From September 2015 to September 2020, I was a research student based in the Department of English at Royal Holloway, University of London, working under the supervision of Dr. Jennifer Neville, from 2015-20. I was a Visiting Marker at Royal Holloway in 2015/6, and I was a Visiting Tutor on the EN1001 module (Introduction to Medieval Literature) at Royal Holloway for 2016/7 and 2017/8. I ran the Royal Holloway Old English Reading Group in 2016/7 and the Royal Holloway medieval discussion group, aka LLAMA in 2017/8.

I was awarded a BA in English Literature from Brunel University in 2012, an MA in Medieval Studies from the University of Exeter in 2014, and a PGCE from the University of Reading in 2020. I won a Reid Scholarship for postgraduate research at Royal Holloway in 2015. I was awarded a PhD on 1st September 2020. From October 2020 until October 2021, I will be working as a Research Fellow in Medieval Latin at the University of Birmingham as part of the AHRC-funded Group Identity and the Early Medieval Riddle Tradition project.

I am an early medievalist, specialising in interdisciplinary approaches to Old English and Anglo-Latin literature.

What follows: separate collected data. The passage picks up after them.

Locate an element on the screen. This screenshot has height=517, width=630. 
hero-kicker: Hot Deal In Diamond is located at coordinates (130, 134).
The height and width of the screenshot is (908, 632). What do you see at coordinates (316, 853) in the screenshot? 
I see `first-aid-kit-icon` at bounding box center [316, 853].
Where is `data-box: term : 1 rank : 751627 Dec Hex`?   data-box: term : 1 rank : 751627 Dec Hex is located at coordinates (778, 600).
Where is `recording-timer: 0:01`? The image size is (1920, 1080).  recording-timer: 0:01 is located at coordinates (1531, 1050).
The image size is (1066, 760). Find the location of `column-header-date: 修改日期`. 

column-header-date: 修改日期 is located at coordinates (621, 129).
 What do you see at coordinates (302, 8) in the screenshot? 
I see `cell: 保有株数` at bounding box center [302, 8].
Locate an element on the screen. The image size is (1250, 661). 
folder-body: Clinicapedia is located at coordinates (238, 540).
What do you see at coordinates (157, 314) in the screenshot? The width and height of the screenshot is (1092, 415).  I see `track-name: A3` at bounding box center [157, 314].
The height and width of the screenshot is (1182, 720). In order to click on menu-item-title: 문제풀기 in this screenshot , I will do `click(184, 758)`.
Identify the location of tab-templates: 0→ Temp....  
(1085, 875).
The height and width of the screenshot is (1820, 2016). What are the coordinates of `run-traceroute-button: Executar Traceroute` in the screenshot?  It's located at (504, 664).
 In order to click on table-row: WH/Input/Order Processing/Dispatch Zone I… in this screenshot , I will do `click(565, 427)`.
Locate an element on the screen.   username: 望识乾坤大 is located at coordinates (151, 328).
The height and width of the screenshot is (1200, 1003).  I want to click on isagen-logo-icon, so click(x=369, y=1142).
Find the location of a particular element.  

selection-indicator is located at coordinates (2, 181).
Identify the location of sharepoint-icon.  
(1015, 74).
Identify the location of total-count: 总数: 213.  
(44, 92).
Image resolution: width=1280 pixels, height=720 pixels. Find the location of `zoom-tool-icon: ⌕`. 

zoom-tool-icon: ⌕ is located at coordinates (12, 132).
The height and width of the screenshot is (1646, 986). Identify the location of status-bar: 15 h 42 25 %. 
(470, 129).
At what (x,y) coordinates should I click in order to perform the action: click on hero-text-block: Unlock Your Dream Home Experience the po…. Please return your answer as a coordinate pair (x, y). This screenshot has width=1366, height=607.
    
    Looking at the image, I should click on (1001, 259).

I also have an interest in the literature, history, and archaeology of Late Antique and Medieval Europe more generally, and the teaching of medieval studies in primary and secondary education.

Research interests

Marking Time: Chronometry and Chronology in Anglo-Saxon Literary Culture (PhD project): 

From the 7th century all the way to the Norman Conquest, few areas of intellectual development were more pervasive or contentious in Anglo-Saxon religious life than the calculation, measurement, and division of time. Within the monastery, the two most prominent manifestations of timekeeping related to the calculation of Easter and the scheduling of the monastic day. The discipline of computus brought together arithmetic, astronomy, biblical exegesis, and classical lore in order to calculate repeatable dates for Easter. And the rigid complexities of the monastic day required an equally complicated and disciplined system of quotidian timekeeping. Since Anglo-Saxon literary culture was predominantly a monastic one, we might expect to find the influence of these forms of timekeeping in many different kinds of writing. And we can, in diverse ways across numerous genres. This thesis explores the relationship between timekeeping and literature in Anglo-Saxon England. How timekeeping and computation interacted with literary texts, particularly Latin and vernacular poetry, is the central question of this thesis.